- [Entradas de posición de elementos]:
□ □ □ □ □

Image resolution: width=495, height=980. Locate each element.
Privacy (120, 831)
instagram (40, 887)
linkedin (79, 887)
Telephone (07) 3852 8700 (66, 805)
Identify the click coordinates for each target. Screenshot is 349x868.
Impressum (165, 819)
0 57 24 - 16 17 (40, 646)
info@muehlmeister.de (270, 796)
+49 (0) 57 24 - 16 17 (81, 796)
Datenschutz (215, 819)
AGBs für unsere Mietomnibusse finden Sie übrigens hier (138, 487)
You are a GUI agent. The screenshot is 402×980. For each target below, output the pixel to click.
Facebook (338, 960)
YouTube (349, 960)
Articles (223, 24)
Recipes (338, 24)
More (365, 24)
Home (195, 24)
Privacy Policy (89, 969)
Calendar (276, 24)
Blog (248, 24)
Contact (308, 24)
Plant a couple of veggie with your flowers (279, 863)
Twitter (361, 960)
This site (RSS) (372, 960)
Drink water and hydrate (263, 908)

□ □ □ □ □

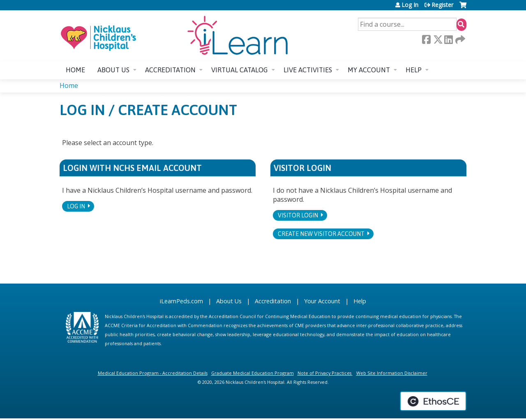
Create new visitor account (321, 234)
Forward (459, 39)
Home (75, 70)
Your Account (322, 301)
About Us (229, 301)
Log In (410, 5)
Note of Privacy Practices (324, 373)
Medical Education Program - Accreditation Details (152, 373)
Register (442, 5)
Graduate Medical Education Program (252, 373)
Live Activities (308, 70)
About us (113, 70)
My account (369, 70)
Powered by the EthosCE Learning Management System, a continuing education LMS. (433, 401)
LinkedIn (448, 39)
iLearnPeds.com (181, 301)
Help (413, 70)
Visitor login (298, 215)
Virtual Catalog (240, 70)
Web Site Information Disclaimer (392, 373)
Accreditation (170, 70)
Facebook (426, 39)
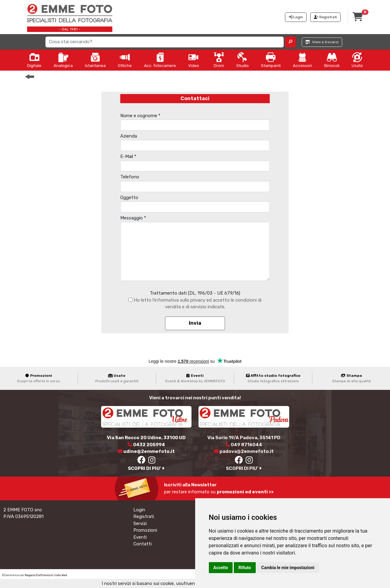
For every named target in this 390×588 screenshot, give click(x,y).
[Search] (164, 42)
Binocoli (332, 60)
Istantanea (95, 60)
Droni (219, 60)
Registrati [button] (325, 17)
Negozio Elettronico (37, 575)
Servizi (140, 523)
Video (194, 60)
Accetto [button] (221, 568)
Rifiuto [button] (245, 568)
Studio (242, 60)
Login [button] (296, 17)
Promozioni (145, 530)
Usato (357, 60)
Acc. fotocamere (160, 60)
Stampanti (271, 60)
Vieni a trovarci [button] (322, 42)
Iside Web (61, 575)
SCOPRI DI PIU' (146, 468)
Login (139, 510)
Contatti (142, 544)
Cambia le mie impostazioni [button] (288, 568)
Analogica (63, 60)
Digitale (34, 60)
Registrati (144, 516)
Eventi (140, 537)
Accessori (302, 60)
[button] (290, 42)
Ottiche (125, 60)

□ □ □ □ □

- [LA TAREA]: Reescribe como tabla en Markdown las filas que van desde la que contiene "Image resolution: width=495, height=980." hasta la que contiene "0 57 24 - 16 17 (40, 646)", ambas incluidas, y omite las líneas en blanco. Usa las columnas "Número" y "Contenido de la fila".

- [RESPUESTA ESCRITA]:
| Número | Contenido de la fila |
|---|---|
| 1 | Image resolution: width=495, height=980. Locate each element. |
| 2 | Privacy (120, 831) |
| 3 | instagram (40, 887) |
| 4 | linkedin (79, 887) |
| 5 | Telephone (07) 3852 8700 (66, 805) |
| 6 | Identify the click coordinates for each target. Screenshot is 349x868. |
| 7 | Impressum (165, 819) |
| 8 | 0 57 24 - 16 17 (40, 646) |